Re: non-affine transformations
Posted: Fri Aug 31, 2012 6:50 am
by kipling
Yes I remember you saying perspective calculations were one of the things you were considering. I can see that this would be relatively easy - you just start putting things other than [0 0 1] in the bottom row of the 3x3 matrix. (I think that's right - maybe the rightmost column if you are doing it that way around)
With Möbius transformations, one advantage is that circles stay circles. The problem would be that you can't easily combine them with non-conformal transformations like skewing, etc, without having to remember and evaluate the whole list of transformations. But this could be global mode-switch for the design OR be rely on an inherited property of shapes so that warnings are thrown when the two types of transformations are mixed in a given shape's ancestry.
Re: non-affine transformations
Posted: Fri Aug 31, 2012 10:41 am
by MtnViewJohn
I like the idea of the transformation type being an inherited shape property. It's easier to implement than trying to store a global switch in a global variable that needs to be accessed everywhere. And it would be cool if a design mixed perspective, affine, and Möbius transformations. The root transformation would be a conformal transformation.
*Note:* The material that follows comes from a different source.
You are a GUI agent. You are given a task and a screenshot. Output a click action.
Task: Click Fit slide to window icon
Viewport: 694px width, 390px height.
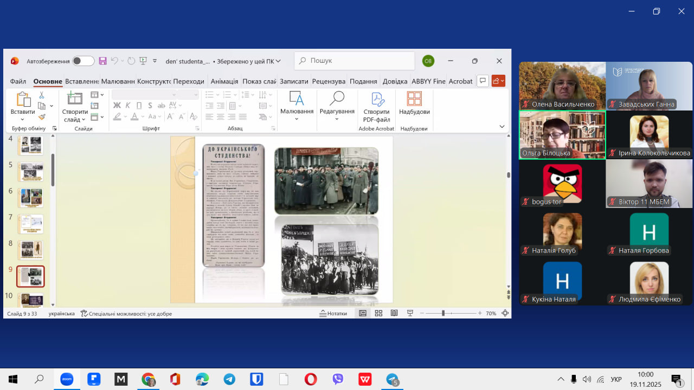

Re: non-affine transformations
Posted: Tue Sep 04, 2012 5:56 am
by kipling
OK - that would be nice. The neat thing is that similarity transformations (shift, rot, scale, flip) are in both* categories, so the decision as to what type of transformation a shape and its descendents uses could be deferred until you hit one that forces the decision one way or the other.
* - here I have perspective and affine in the same category, as each can be handled by real 3x3 matrix multiplication.
I was thinking about how I would prove to myself that the two types of transformation are genuinely irreconcilable -- i.e. that there is no simple representation of an arbitrary composition of mobius and affine transformations. The crunch is that you can come up with a version of the Smale horseshoe map, which basically wrecks any possibility of doing it.